Iniciativa une países para ampliar acesso a vacinas e medicamentos
O Ministério da Saúde anunciou que o combate à dengue será o primeiro desafio da Coalizão Global para Produção Local e Regional, Inovação e Acesso Equitativo, criada durante a presidência brasileira do G20 em 2024. A iniciativa reúne países como África do Sul, Alemanha, China, França, Indonésia, Reino Unido, Rússia, Turquia, União Europeia e União Africana, com objetivo de promover o acesso justo a tecnologias de saúde, especialmente em nações em desenvolvimento.
A escolha da dengue como prioridade se deve à sua condição endêmica em mais de 100 países, afetando mais da metade da população mundial, com estimativas que variam entre 100 e 400 milhões de infecções anuais. O ministro da Saúde, Alexandre Padilha, destacou que as mudanças climáticas contribuem para o aumento da transmissão, devido ao aumento das temperaturas, chuvas e umidade, fatores que favorecem também outras arboviroses como zika e chikungunya.
Entre as ações internacionais, está o acordo para ampliar a produção da vacina Butantan DV, desenvolvida pelo Instituto Butantan, com a empresa chinesa WuXi, que prevê a entrega de cerca de 30 milhões de doses ainda em 2026. A Fundação Oswaldo Cruz (Fiocruz) será responsável pelo secretariado executivo da coalizão, apostando na cooperação internacional para fortalecer competências locais em ciência e tecnologia.

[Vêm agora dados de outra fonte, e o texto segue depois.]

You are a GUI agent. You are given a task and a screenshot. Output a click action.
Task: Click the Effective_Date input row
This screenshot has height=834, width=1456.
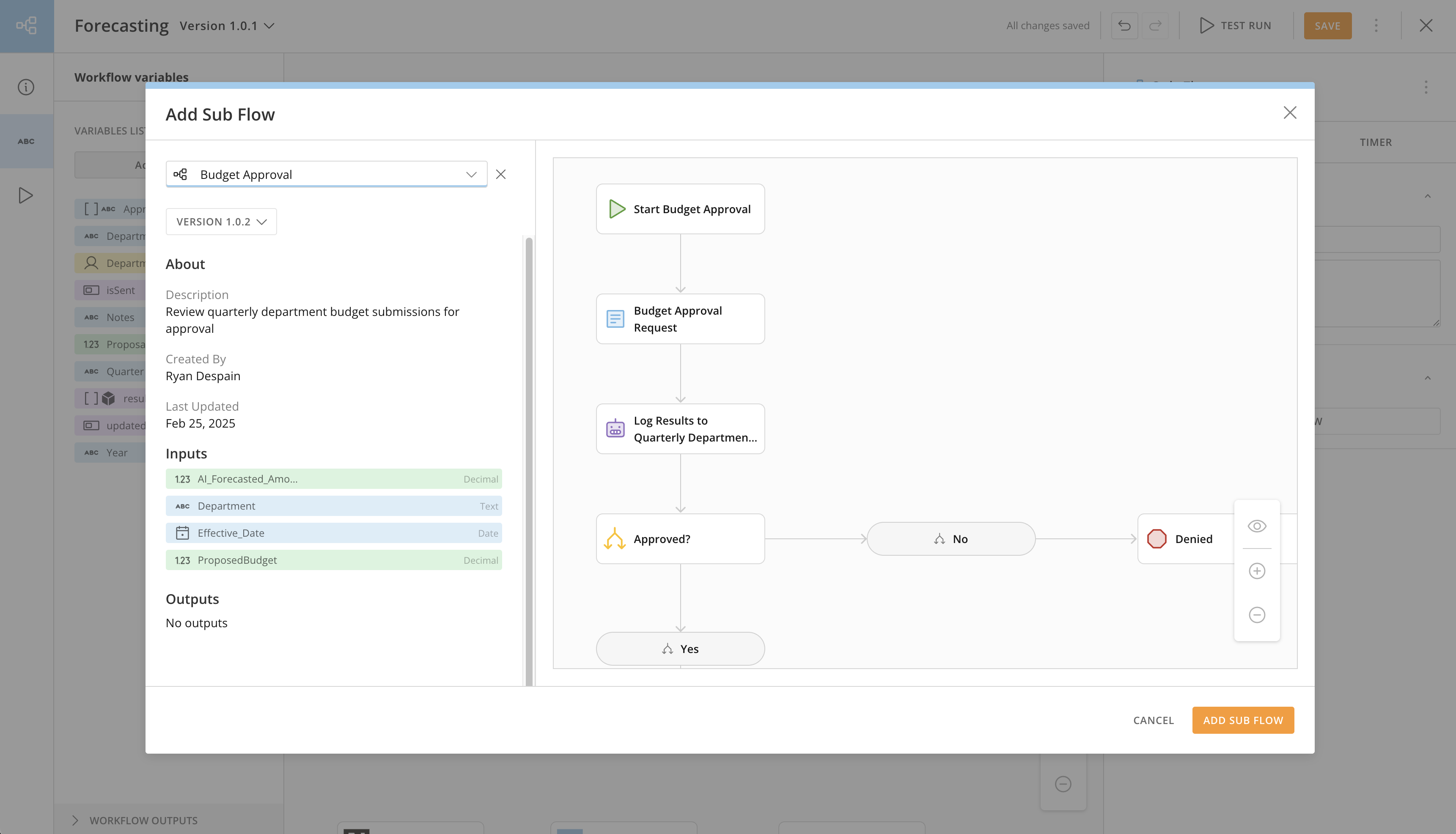(333, 533)
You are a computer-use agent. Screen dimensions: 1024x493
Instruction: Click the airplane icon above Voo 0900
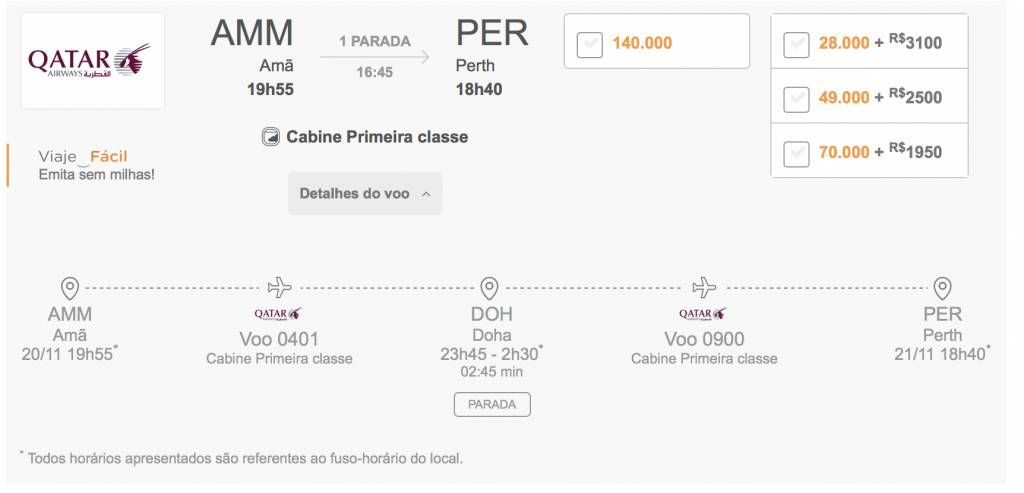coord(704,287)
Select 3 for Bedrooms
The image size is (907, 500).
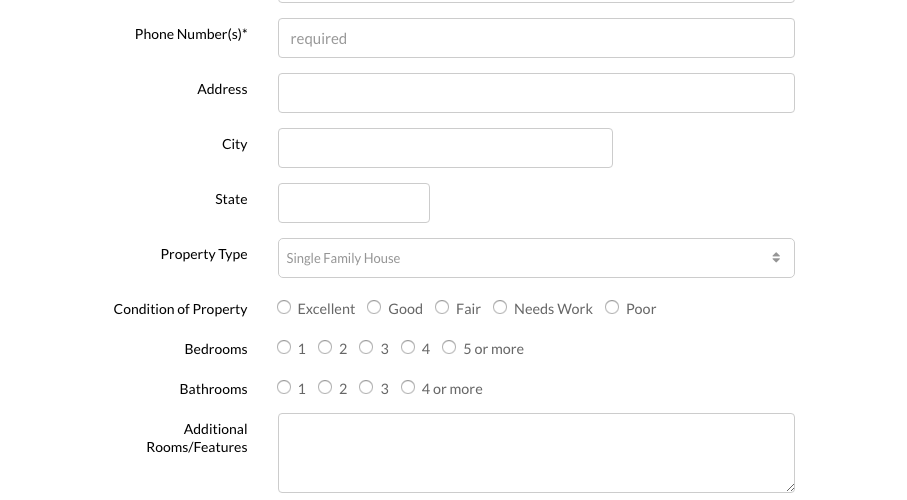click(366, 348)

Além do combate à dengue, o ministério anunciou a produção nacional do imunossupressor Tacrolimo, usado em transplantes, garantindo autonomia frente a possíveis crises globais. Também foi confirmada a instalação de um centro para produção de vacinas de RNA mensageiro na Universidade Federal de Minas Gerais, que se soma a iniciativas da Fiocruz e do Instituto Butantan, ampliando a capacidade tecnológica do país para enfrentar futuras pandemias.
A coalizão representa um esforço conjunto para fortalecer a saúde pública global, com o Brasil assumindo papel central na coordenação e desenvolvimento de soluções inovadoras e acessíveis.